PAGE EXTRACT:

There is no “best” storage medium. CDs, DVDs, flash drives, solid-state drives, spinning-disk hard drives, tape and networked cloud storage all have benefits and drawbacks. CDs and DVDs are light, flat and easy to store but they can be scratched and damaged. Flash drives do not have the moving parts that spinning disks do but they are more affected by extreme temperatures. Spinning-disk drives – the kind that “whir” when you turn them on – have a large storage capacity but you could easily damage them just by dropping them.
The best strategy is to backup copies onto at least two different types of media and store a copy in a different geographic location in case some disaster strikes your home or office. In fact, professional photographers – who have a financial stake in the accessibility and safekeeping of their digital photographs – have a “3-2-1” rule: make three copies, store two on different types of media and one in a different location.
Also, a general rule is to keep storage devices in the same environment that you would be comfortable in — not too hot, not too cold and not too humid. Keep them out of the attic or a damp basement.
Be aware that all storage devices eventually become obsolete (think of floppy disks). Therefore, in order to keep your files accessible, you should move your collection to a new storage medium about every five to seven years. That’s about the average time for something new and different to come out. Keep migrating your collection forward to new media periodically. Even if there is nothing profoundly new on the market in seven years, any storage device can wear out if you use it enough so you might want to just buy a new version of the same old thing.
Cloud services relieve you of the responsibility replacing storage hardware. The possible drawback to cloud storage, though, is that your collection may become inaccessible if the network connection is disrupted. Also the cloud service might fall victim to malicious hacking or it might go out of business. No online backup service is as reliable as a storage device that you can see and touch. Cloud storage should only be a secondary backup option.
If you take responsibility for your digital collection and manage it wisely, your collection will always remain accessible.
Is it OK to store the disk or flash drive in a lock box that is fire proof?
It shouldn’t be a problem. However be careful that the lock box doesn’t get too hot or exposed to too much humidity. The general rule of thumb is to keep storage devices — as well as paper photos — in an environment that you would also be comfortable in. Not too hot, not too cold and not too humid.
LOC Wayback machine – can this be used for archiving collections?
Yes. But use it or anything similar — such as cloud storage — as a secondary backup, never as the main place to store your stuff.

DATA PROVIDED:
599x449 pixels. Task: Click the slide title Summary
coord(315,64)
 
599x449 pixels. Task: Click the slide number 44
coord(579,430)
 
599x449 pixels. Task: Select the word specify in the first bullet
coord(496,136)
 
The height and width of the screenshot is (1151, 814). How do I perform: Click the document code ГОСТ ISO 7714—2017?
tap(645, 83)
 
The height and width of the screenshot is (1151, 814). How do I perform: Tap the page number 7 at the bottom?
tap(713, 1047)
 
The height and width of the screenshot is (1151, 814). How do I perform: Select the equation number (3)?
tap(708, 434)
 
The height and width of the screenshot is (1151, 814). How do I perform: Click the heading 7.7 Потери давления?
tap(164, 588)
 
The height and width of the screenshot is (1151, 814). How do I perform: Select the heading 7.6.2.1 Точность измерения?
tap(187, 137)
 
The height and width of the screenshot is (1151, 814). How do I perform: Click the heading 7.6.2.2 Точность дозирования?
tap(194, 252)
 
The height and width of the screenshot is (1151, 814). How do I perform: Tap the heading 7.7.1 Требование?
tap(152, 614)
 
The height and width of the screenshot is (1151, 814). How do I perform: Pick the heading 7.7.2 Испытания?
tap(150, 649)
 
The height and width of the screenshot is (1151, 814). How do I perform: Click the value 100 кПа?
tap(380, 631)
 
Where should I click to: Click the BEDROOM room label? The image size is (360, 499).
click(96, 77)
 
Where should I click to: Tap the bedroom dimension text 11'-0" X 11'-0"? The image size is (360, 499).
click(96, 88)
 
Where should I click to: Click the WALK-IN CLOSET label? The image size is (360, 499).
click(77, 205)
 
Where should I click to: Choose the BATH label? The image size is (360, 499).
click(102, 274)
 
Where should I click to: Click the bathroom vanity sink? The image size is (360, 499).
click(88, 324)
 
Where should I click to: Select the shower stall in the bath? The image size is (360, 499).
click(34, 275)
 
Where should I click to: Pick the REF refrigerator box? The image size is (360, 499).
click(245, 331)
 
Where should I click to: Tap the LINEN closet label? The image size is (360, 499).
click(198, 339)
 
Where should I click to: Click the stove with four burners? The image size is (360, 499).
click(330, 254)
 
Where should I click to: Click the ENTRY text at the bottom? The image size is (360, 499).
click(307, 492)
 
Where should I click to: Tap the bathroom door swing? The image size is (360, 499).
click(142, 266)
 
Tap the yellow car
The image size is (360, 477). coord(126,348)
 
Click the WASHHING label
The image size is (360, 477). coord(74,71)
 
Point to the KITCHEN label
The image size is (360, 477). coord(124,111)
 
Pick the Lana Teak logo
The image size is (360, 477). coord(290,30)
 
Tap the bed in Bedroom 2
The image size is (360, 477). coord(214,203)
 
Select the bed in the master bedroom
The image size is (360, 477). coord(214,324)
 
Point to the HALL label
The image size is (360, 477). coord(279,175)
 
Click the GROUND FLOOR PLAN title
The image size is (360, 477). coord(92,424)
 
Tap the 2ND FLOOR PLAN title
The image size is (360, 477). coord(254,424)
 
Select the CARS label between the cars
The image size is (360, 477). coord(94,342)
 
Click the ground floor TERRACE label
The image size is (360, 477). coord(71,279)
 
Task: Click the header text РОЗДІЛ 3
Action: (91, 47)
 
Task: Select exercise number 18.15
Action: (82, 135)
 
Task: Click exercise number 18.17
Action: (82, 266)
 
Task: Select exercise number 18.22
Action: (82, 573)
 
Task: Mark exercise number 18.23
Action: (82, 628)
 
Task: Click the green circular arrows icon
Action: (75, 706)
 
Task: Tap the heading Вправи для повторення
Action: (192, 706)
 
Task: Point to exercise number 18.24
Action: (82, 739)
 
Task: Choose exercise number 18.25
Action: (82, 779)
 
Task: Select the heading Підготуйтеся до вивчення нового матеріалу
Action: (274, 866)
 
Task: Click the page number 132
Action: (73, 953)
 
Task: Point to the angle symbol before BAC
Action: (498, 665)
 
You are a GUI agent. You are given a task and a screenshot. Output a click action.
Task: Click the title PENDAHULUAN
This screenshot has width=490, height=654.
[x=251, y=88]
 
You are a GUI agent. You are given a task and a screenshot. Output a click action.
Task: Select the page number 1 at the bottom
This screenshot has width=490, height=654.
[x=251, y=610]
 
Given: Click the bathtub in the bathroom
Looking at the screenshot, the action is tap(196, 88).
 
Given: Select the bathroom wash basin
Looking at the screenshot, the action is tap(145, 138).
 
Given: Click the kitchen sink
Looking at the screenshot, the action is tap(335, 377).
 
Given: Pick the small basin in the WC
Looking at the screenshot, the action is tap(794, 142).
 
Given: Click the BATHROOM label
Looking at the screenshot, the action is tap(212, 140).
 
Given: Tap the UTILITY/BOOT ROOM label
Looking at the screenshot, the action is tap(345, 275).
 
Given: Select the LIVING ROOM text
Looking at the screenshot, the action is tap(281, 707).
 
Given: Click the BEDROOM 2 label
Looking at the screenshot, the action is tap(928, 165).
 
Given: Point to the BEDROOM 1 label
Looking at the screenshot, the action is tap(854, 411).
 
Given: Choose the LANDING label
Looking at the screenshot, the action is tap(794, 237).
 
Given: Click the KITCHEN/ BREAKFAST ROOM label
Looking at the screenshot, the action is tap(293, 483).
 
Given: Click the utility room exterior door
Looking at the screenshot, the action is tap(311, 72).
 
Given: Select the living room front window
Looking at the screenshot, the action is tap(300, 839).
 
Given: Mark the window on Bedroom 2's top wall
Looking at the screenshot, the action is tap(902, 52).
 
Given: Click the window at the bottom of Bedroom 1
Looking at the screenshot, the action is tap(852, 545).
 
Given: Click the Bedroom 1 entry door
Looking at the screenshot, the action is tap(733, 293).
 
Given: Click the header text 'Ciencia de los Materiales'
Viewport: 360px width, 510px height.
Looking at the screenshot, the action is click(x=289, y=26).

WRITTEN INSTRUCTION:
Change "attic" to "garage" and write out the storage advice from "Also, a general" to "same old thing.". The material above comes from a different source than the storage advice.

REPLY TO THE EXERCISE:
Also, a general rule is to keep storage devices in the same environment that you would be comfortable in — not too hot, not too cold and not too humid. Keep them out of the garage or a damp basement.
Be aware that all storage devices eventually become obsolete (think of floppy disks). Therefore, in order to keep your files accessible, you should move your collection to a new storage medium about every five to seven years. That’s about the average time for something new and different to come out. Keep migrating your collection forward to new media periodically. Even if there is nothing profoundly new on the market in seven years, any storage device can wear out if you use it enough so you might want to just buy a new version of the same old thing.